Medical Schools are Shifting to Post-Pandemic Visions: Is There a Place for Cadaver Training?

The novel coronavirus has placed strain on our medical system in ways we’ve never seen. But it hasn’t only been hospitals, urgent care clinics, and even how first-responders operate in the field that have experienced dramatic changes, our medical schools have also been affected. In some ways, due to the pause on in-person clinical training some med students faced, we could say these changes were unfortunate. Looking forward, however, medicine is now creating post-pandemic visions of health care that may have positive and lasting effects around the world. 

The adjustments that medical schools had to make beginning in early 2020 touched both ideology and clinical practice. Nearly every aspect of how medical students would learn was touched. Administrations, professors, and students themselves had to adjust on the fly. There was no warning, no instruction manual to follow, and a whole generation of doctors to train. What is interesting about this scenario is that it may offer some of the best opportunities to transform the system from the ground up. 

One of the most significant changes to occur during this time was the switch to online learning. The technical aspects of this transition were relatively easy. It’s the clinical aspect that can prove challenging. Regardless of the advances we’ve made in technology and simulation, a switch to online learning could diminish the hands-on portion of clinical medicine that is so necessary and integral to success for new doctors.

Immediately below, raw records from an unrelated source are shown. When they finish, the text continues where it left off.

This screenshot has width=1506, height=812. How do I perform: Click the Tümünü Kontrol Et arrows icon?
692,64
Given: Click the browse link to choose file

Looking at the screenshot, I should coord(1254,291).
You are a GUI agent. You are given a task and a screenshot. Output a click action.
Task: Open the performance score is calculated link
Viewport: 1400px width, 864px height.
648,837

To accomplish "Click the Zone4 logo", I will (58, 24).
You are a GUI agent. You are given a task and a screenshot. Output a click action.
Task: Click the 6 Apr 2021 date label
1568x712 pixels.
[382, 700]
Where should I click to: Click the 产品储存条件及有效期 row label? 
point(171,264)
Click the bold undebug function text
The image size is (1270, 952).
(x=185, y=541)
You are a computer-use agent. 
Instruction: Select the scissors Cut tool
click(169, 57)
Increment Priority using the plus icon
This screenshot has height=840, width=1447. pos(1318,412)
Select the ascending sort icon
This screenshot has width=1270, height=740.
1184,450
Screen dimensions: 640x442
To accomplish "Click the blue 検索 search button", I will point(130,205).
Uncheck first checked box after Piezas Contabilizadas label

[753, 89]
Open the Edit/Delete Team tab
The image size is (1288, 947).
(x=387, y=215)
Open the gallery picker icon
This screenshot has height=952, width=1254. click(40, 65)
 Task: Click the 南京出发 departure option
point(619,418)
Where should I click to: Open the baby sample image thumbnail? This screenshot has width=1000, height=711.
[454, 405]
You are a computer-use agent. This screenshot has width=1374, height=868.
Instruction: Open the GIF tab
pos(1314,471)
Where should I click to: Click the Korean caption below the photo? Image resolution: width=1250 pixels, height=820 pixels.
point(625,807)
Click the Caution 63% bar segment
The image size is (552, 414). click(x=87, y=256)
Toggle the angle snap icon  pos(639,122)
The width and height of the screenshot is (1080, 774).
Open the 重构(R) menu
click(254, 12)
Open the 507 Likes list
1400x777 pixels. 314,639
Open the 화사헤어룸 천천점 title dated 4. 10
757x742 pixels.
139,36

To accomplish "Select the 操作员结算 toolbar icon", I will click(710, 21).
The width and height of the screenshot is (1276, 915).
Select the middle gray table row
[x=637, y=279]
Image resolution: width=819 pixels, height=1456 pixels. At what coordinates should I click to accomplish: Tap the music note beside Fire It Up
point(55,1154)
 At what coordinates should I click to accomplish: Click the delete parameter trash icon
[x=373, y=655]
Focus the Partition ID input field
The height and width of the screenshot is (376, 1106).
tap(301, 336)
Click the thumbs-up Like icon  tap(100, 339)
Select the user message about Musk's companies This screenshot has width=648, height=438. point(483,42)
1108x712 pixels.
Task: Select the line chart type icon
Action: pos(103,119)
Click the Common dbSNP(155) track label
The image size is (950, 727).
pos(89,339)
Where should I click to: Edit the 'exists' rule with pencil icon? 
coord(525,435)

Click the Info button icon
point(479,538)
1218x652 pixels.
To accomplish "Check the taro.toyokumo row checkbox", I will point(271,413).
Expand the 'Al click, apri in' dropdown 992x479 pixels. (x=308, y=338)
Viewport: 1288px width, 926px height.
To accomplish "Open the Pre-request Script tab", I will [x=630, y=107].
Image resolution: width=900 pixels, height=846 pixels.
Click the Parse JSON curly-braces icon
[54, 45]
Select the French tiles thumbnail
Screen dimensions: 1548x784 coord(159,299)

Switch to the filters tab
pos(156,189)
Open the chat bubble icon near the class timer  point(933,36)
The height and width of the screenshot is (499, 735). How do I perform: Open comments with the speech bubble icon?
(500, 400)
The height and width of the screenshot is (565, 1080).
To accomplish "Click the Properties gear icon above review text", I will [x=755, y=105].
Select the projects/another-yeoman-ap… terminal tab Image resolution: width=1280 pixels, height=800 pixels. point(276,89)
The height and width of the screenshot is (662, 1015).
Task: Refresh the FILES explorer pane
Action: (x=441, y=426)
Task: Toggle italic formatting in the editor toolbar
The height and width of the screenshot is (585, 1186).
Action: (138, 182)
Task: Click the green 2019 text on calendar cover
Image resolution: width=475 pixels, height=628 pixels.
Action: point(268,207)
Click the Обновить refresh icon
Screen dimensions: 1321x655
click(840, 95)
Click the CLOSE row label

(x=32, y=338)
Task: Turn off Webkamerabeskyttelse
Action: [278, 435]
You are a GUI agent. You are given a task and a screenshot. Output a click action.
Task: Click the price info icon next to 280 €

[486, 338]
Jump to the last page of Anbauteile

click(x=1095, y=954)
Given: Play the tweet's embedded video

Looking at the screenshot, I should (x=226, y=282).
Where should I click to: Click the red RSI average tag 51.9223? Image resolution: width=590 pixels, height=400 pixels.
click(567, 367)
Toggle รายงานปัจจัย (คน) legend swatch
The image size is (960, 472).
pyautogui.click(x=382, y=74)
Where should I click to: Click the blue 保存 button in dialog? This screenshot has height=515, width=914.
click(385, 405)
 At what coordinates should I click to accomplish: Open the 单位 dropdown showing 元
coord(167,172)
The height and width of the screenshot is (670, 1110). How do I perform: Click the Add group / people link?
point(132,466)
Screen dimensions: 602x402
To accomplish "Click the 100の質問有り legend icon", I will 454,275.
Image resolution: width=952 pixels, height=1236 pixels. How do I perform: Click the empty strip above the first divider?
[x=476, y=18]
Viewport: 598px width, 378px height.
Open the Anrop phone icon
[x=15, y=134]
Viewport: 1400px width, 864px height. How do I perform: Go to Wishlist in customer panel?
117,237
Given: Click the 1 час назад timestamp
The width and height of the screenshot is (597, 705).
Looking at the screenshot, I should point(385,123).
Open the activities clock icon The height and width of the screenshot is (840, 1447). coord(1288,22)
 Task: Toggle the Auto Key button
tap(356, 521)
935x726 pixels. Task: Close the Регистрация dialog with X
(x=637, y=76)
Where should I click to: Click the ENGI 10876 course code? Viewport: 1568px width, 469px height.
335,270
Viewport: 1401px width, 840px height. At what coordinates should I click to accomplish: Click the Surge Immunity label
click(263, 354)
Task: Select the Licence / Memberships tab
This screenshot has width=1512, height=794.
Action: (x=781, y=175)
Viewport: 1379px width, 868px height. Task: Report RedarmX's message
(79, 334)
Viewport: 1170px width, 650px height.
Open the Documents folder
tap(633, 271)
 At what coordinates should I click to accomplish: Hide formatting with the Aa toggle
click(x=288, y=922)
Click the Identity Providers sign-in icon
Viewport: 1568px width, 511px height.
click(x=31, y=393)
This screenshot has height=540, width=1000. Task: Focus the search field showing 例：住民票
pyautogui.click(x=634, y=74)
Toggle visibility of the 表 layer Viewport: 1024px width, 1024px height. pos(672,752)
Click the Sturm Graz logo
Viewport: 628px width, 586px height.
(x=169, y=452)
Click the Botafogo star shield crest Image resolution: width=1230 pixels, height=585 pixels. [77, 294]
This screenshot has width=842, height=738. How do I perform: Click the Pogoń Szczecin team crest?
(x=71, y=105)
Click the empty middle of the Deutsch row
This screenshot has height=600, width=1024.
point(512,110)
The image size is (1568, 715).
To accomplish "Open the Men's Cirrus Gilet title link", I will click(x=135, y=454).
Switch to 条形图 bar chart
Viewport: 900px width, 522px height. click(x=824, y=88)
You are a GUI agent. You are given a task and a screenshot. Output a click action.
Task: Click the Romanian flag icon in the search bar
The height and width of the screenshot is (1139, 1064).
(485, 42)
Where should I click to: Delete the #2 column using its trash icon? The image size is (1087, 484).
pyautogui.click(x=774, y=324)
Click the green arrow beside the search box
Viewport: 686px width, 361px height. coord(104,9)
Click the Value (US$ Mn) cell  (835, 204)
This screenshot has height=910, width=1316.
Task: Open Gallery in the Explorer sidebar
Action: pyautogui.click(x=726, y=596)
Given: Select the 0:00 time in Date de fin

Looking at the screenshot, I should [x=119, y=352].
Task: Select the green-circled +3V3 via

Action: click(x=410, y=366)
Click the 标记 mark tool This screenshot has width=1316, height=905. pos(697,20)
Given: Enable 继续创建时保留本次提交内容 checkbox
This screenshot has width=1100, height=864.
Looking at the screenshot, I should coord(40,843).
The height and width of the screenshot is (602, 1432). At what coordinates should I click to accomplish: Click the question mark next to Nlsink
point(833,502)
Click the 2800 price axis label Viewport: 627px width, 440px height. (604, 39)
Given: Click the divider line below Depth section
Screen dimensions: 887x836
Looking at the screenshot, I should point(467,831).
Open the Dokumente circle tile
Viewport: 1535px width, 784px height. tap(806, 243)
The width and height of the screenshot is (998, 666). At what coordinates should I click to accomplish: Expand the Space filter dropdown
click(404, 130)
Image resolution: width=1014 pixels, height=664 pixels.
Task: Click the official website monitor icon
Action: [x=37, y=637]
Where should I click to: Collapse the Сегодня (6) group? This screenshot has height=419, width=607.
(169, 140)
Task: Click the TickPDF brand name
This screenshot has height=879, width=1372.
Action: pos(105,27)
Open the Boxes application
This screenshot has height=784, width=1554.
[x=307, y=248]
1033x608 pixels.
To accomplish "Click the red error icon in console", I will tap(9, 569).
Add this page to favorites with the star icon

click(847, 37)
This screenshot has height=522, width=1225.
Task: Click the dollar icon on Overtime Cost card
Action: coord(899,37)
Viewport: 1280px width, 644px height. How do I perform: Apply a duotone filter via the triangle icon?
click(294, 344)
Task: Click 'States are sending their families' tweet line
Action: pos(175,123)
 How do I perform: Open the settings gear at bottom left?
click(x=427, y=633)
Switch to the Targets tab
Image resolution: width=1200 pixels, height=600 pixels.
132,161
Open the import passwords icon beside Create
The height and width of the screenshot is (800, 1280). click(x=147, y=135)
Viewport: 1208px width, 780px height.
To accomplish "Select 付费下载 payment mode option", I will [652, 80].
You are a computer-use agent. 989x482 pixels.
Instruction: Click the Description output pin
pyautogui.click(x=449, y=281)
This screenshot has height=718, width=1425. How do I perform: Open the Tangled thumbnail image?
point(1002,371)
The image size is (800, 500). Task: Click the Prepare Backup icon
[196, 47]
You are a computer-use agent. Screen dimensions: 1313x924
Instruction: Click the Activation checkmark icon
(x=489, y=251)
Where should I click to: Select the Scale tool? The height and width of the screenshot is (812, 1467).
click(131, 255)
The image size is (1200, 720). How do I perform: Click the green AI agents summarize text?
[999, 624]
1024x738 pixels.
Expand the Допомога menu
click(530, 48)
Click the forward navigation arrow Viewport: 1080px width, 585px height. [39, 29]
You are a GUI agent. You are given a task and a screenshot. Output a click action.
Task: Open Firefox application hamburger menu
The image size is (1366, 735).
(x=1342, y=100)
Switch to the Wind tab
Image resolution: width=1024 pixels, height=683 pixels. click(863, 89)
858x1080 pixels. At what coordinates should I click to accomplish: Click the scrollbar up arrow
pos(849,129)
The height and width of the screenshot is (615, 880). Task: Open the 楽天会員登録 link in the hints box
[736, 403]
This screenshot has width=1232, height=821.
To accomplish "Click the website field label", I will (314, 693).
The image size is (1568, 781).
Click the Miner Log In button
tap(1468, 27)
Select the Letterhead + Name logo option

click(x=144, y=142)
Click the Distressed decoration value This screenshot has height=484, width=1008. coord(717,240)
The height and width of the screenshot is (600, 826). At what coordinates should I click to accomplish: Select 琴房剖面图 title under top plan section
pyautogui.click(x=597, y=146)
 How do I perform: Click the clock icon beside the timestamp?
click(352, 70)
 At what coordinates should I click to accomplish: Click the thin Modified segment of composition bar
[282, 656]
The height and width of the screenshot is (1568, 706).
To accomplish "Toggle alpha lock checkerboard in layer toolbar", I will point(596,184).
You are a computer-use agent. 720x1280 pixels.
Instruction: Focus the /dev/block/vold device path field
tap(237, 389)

Being an advancing field, medicine demands that doctors continue to progress in their awareness of human anatomy, which we still believe comes best through cadaver training. 

While some institutions have moved solely to virtual reality simulators and video libraries of old patient interviews and exams, these are poor substitutes for […]

September 15th, 2021|Cadavers in Medical Training|Comments Off on Medical Schools are Shifting to Post-Pandemic Visions: Is There a Place for Cadaver Training?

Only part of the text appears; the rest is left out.